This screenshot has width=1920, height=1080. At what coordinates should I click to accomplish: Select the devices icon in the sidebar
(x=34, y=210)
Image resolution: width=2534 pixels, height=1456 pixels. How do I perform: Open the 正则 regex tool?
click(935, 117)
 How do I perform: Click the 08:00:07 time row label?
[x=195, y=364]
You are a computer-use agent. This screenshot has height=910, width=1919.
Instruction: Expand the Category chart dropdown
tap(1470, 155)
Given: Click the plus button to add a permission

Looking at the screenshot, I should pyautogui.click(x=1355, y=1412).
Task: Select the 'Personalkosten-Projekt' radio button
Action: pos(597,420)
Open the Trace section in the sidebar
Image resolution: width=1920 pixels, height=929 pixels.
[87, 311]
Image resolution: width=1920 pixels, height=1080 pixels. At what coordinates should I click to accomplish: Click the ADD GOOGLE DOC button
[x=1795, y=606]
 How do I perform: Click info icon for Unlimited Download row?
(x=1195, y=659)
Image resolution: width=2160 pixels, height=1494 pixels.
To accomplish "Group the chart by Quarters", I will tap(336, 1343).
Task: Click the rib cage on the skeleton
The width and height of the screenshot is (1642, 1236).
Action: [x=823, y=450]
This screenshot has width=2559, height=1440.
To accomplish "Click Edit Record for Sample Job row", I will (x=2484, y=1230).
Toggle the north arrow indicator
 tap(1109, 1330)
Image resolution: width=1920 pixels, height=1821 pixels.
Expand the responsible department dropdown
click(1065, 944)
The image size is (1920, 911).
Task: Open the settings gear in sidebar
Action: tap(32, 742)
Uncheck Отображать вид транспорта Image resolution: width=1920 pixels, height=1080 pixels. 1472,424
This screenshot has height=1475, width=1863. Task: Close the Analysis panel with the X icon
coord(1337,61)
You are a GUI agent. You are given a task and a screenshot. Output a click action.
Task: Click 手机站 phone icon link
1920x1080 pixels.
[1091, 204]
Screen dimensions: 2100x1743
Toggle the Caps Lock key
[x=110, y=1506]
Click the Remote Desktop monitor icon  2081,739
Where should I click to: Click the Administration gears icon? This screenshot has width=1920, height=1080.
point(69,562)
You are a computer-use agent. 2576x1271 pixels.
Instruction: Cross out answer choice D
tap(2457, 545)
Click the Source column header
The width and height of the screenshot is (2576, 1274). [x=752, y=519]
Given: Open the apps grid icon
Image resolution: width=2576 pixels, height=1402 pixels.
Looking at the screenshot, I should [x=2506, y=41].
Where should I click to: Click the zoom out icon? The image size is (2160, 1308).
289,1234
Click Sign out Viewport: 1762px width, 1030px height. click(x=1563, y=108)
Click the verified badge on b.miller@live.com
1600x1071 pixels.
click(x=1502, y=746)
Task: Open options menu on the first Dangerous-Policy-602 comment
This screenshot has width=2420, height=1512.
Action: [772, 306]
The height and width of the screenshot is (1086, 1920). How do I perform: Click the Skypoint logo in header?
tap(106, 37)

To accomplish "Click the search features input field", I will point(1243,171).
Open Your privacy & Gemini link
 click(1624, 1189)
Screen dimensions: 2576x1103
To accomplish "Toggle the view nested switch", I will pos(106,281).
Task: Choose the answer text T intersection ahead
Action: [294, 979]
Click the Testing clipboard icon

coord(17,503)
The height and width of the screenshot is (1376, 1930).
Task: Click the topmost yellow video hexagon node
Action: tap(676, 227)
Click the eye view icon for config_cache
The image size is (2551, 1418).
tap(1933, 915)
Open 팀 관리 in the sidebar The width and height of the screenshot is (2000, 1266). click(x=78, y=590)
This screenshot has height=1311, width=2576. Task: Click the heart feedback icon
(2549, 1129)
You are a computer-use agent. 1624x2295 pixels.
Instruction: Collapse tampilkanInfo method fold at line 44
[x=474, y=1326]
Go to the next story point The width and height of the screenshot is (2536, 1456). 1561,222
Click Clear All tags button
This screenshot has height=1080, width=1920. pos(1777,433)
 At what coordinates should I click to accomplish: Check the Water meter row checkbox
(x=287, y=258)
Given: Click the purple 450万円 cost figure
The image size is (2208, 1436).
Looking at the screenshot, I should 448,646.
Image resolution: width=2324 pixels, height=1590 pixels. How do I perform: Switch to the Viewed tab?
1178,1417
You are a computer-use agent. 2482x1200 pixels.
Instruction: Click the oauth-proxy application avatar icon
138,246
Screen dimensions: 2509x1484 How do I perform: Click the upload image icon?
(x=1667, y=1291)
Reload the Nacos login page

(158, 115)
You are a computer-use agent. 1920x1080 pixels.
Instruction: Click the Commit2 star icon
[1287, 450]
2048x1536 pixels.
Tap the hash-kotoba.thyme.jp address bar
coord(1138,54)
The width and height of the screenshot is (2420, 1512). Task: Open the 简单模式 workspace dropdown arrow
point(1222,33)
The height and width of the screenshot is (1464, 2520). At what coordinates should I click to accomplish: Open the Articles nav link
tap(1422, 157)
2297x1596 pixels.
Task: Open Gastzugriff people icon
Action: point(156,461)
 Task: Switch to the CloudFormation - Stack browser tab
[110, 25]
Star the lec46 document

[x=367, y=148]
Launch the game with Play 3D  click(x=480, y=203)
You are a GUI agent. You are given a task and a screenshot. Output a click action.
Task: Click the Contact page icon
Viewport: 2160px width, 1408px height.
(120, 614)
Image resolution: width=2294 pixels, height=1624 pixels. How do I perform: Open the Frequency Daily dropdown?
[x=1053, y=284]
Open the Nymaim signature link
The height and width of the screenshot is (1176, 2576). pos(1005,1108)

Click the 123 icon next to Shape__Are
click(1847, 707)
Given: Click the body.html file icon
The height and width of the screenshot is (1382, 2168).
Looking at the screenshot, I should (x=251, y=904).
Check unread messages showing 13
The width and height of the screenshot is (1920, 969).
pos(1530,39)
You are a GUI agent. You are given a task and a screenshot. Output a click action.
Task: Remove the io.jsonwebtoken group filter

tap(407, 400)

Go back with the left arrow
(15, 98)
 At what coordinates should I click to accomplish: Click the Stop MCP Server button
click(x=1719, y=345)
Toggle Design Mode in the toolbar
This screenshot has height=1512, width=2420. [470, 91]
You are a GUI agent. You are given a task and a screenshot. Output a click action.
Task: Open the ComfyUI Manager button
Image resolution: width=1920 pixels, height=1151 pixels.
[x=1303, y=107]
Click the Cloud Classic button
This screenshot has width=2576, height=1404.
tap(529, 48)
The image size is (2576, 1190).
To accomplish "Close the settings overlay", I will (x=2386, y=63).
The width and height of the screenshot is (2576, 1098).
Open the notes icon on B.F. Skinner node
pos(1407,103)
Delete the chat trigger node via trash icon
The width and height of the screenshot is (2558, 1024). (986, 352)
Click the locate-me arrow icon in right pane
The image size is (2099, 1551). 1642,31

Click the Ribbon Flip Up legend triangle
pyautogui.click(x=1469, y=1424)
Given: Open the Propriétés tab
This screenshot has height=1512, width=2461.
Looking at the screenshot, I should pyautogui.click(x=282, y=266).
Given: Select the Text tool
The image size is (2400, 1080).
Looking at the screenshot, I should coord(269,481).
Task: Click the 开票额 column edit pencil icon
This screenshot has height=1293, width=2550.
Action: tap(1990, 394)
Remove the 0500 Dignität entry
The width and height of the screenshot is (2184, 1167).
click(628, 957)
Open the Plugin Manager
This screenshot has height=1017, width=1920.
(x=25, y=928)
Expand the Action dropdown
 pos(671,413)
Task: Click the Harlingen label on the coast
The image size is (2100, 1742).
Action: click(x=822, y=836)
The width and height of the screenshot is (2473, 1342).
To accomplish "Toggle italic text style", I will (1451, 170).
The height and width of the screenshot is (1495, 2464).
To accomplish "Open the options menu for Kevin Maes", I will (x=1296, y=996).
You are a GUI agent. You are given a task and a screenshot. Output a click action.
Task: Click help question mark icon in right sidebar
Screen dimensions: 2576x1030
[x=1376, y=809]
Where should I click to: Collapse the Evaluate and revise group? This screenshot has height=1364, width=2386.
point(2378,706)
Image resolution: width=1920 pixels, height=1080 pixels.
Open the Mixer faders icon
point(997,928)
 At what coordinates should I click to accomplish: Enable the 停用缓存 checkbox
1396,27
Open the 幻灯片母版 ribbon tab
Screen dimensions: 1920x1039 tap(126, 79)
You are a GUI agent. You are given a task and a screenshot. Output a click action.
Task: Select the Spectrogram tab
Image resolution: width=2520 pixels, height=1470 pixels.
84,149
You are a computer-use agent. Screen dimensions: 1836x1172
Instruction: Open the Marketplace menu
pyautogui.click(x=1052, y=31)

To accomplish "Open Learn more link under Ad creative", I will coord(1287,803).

PROBLEM TO SOLVE>
How many lines in the records above contain the word "Manager"? Answer with the number only.

REPLY>
2